|Sulay D. Jhaveri, Harold
J. Goldston, J. Mattew Mauro, Scott A. Trammell, and Leonard M. Tender
CBMSE, Naval Research Laboratory, Washington DC, 20375, U.S.A.
Transduction of binding events at the electrode surface into changes in electrochemical signals has been the subject of several research efforts. The desired components of such electrochemical transduction systems are: affinity for the target analyte, electrochemical activity that is sensitive to changes in the micro-environment, and specificity, i.e., inhibition of nonspecific binding. I will describe the molecular engineering of a myoglobin mutant and its conversion to an electrochemical sensor for avidin.
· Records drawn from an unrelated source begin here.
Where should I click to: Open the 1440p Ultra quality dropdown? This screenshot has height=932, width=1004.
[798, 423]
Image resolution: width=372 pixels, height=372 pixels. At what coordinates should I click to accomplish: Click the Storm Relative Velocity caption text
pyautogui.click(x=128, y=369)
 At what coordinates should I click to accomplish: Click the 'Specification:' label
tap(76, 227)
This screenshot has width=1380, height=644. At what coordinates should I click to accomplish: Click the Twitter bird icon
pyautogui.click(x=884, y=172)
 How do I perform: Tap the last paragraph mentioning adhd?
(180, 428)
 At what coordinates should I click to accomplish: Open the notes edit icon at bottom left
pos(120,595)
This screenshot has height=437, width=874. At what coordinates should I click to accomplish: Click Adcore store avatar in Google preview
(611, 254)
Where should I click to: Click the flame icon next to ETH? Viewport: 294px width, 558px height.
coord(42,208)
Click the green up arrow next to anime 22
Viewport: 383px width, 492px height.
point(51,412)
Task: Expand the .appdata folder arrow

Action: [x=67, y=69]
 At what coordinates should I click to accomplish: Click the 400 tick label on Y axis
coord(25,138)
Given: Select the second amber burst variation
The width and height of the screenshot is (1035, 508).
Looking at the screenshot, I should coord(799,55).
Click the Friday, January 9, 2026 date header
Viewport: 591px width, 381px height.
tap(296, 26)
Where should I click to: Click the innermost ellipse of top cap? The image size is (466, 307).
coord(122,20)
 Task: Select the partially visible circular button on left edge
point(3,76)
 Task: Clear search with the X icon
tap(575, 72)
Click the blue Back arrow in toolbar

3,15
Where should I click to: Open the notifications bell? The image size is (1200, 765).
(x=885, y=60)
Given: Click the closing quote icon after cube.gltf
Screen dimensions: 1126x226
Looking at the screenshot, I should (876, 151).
The mutant myoglobin was labeled with an environmentally sensitive, electroactive, sulfhydryl-reactive reagent, [Ru(II)(NH3)4(1,10-phenanthroline-5-maleimide)]-(PF6)2. The labeled protein was immobilized on a chemically modified gold electrode, and the exposed basic residues on the myoglobin surface were used as sites for the covalent attachment of the ligand, biotin. Binding of avidin to the ligand resulted in a change in the electrochemical signal of the redox probe, i.e., the peak current of the ruthenium complex measured by CV diminished. This system is responsive specifically to avidin and is able to quantitatively detect avidin. While the detection of avidin is merely used as a proof of principle, this type of modular approach to sensor design using the labeled myoglobin (or any other suitable protein) scaffold could potentially be used to detect any protein-ligand interaction.